→ **DATA**
*****

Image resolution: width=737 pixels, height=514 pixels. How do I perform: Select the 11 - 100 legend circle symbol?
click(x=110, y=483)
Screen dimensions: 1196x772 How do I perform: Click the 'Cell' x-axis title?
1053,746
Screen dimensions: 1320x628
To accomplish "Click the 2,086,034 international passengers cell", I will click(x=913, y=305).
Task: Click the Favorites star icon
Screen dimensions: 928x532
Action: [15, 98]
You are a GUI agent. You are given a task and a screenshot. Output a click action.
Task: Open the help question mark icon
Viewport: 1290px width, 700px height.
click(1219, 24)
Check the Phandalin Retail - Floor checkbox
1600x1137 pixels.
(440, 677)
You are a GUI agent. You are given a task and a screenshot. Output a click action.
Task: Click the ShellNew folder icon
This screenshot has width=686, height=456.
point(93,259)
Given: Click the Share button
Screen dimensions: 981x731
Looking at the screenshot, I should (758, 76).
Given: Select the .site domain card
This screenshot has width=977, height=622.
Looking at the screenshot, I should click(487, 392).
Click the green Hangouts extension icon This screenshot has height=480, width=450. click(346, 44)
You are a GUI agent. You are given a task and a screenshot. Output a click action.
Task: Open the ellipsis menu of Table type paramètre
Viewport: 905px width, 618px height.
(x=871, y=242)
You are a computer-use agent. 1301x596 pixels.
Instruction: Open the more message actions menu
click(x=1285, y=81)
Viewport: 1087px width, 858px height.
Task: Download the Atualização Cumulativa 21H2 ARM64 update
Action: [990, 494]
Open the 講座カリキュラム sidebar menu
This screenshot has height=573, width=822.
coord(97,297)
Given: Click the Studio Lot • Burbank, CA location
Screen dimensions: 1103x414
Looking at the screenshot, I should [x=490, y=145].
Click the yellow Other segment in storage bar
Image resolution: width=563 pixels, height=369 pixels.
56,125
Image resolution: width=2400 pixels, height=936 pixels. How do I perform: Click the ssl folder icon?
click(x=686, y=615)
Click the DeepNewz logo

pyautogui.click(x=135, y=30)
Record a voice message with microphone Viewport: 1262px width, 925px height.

*****

→ **YOUR OBJECTIVE**
Transcribe the records in full, word for word.

→ **RESULT OF THE EXERCISE**
Image resolution: width=737 pixels, height=514 pixels. How do I perform: Select the 11 - 100 legend circle symbol?
click(x=110, y=483)
Screen dimensions: 1196x772 How do I perform: Click the 'Cell' x-axis title?
1053,746
Screen dimensions: 1320x628
To accomplish "Click the 2,086,034 international passengers cell", I will click(x=913, y=305).
Task: Click the Favorites star icon
Screen dimensions: 928x532
Action: [15, 98]
You are a GUI agent. You are given a task and a screenshot. Output a click action.
Task: Open the help question mark icon
Viewport: 1290px width, 700px height.
click(1219, 24)
Check the Phandalin Retail - Floor checkbox
1600x1137 pixels.
(440, 677)
You are a GUI agent. You are given a task and a screenshot. Output a click action.
Task: Click the ShellNew folder icon
This screenshot has width=686, height=456.
point(93,259)
Given: Click the Share button
Screen dimensions: 981x731
Looking at the screenshot, I should (758, 76).
Given: Select the .site domain card
This screenshot has width=977, height=622.
Looking at the screenshot, I should click(487, 392).
Click the green Hangouts extension icon This screenshot has height=480, width=450. click(346, 44)
You are a GUI agent. You are given a task and a screenshot. Output a click action.
Task: Open the ellipsis menu of Table type paramètre
Viewport: 905px width, 618px height.
(x=871, y=242)
You are a computer-use agent. 1301x596 pixels.
Instruction: Open the more message actions menu
click(x=1285, y=81)
Viewport: 1087px width, 858px height.
Task: Download the Atualização Cumulativa 21H2 ARM64 update
Action: [990, 494]
Open the 講座カリキュラム sidebar menu
This screenshot has height=573, width=822.
coord(97,297)
Given: Click the Studio Lot • Burbank, CA location
Screen dimensions: 1103x414
Looking at the screenshot, I should [x=490, y=145].
Click the yellow Other segment in storage bar
Image resolution: width=563 pixels, height=369 pixels.
56,125
Image resolution: width=2400 pixels, height=936 pixels. How do I perform: Click the ssl folder icon?
click(x=686, y=615)
Click the DeepNewz logo

pyautogui.click(x=135, y=30)
Record a voice message with microphone Viewport: 1262px width, 925px height.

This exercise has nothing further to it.